• PROVIDED DATA:
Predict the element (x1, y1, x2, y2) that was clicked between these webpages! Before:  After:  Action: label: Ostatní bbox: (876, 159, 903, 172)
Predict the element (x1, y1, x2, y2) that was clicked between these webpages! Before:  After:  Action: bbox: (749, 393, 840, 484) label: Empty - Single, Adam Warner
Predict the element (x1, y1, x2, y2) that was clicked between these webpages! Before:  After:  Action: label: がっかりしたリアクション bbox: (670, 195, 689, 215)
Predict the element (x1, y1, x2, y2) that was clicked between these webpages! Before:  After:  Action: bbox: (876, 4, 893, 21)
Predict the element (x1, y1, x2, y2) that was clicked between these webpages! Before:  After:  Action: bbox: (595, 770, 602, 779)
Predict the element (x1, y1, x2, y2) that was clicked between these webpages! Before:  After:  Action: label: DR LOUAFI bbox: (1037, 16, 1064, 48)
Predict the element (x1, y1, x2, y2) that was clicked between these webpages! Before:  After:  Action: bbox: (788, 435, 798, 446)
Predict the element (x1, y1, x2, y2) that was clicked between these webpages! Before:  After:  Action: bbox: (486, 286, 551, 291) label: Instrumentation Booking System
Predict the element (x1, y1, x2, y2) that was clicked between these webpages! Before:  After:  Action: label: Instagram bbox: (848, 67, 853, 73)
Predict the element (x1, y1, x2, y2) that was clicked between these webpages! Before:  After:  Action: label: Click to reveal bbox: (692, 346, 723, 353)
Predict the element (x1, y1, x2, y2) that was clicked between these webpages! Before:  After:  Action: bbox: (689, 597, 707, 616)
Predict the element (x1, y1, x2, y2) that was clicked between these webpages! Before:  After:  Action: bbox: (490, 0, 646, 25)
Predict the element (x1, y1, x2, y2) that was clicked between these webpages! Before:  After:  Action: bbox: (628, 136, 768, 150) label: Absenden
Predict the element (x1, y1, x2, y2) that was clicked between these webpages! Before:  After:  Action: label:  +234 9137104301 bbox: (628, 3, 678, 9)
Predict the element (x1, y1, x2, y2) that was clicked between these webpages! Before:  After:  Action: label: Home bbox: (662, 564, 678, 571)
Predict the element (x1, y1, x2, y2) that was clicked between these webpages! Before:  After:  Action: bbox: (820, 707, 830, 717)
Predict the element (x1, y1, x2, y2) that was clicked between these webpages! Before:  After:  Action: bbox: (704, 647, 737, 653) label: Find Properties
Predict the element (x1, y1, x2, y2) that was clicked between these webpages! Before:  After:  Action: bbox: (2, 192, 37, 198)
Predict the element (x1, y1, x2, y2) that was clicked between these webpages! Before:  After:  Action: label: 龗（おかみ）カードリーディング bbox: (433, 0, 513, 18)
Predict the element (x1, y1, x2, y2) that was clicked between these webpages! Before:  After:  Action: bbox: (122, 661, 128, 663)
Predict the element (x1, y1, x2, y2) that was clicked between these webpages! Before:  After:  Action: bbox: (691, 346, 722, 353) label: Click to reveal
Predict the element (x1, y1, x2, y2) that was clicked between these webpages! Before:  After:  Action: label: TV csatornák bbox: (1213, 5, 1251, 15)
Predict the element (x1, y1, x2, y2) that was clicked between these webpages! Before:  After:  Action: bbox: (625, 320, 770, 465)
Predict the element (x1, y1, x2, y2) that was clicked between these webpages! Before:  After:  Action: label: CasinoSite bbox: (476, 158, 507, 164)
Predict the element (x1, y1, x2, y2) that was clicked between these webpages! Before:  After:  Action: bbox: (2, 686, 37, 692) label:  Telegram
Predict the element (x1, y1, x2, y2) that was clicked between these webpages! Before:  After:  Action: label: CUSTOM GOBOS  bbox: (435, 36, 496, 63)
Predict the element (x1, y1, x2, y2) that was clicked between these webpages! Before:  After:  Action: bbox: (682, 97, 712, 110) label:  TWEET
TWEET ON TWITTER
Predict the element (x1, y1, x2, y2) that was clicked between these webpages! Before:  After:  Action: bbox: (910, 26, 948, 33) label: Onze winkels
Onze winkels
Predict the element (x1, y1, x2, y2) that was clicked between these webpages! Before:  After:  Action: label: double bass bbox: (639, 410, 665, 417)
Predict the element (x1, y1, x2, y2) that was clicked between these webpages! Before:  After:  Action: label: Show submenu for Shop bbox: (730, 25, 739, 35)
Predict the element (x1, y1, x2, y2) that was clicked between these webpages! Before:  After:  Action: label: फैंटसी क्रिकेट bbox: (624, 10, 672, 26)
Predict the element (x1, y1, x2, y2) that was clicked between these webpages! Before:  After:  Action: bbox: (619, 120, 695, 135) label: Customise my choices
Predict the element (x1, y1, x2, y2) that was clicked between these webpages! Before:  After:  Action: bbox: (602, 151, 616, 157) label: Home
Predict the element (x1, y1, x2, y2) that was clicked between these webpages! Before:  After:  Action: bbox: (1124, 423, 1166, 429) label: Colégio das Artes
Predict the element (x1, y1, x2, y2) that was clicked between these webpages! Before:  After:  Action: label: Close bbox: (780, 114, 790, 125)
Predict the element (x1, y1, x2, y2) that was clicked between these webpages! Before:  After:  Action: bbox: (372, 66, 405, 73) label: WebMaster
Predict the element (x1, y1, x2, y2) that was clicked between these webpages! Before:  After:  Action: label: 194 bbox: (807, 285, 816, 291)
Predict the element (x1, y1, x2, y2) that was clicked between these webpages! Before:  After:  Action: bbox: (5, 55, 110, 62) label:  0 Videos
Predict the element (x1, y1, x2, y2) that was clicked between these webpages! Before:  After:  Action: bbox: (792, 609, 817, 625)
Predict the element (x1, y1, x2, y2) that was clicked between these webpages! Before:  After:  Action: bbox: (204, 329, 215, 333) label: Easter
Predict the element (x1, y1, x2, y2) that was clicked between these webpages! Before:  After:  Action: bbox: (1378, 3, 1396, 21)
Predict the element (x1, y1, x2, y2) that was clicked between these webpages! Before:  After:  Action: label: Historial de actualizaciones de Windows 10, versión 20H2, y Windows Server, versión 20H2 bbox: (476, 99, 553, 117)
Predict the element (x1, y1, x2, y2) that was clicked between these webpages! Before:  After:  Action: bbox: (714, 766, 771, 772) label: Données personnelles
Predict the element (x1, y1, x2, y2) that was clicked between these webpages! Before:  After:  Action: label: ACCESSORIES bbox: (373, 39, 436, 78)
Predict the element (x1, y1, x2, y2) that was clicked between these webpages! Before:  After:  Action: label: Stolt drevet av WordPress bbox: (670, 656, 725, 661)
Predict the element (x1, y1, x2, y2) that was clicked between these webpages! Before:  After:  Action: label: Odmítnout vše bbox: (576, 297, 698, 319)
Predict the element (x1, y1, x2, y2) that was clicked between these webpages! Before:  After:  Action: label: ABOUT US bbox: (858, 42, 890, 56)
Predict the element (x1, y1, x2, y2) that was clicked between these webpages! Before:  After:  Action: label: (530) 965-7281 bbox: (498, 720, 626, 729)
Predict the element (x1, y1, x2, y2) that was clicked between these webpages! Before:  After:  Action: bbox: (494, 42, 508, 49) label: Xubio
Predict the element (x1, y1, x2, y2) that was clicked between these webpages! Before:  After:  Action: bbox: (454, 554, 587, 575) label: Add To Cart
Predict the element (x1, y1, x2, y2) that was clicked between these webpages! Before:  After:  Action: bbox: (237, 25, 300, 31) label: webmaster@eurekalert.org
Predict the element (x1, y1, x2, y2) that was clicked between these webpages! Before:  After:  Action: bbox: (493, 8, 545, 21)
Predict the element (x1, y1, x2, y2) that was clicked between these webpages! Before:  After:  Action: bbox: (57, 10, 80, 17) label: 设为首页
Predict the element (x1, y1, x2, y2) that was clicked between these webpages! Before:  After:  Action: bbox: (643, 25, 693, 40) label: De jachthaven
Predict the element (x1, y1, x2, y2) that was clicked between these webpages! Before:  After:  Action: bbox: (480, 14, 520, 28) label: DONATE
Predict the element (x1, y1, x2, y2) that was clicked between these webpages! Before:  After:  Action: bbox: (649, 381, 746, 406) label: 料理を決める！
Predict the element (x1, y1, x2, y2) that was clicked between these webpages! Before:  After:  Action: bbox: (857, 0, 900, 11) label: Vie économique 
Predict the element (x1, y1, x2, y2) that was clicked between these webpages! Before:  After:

• DIRECTION:
Reproduce verbatim the stretch of the material from the line containing "10, 672, 26)" through the line containing "Customise my choices", both lines included.

• EXERCISE SOLUTION:
Predict the element (x1, y1, x2, y2) that was clicked between these webpages! Before:  After:  Action: label: फैंटसी क्रिकेट bbox: (624, 10, 672, 26)
Predict the element (x1, y1, x2, y2) that was clicked between these webpages! Before:  After:  Action: bbox: (619, 120, 695, 135) label: Customise my choices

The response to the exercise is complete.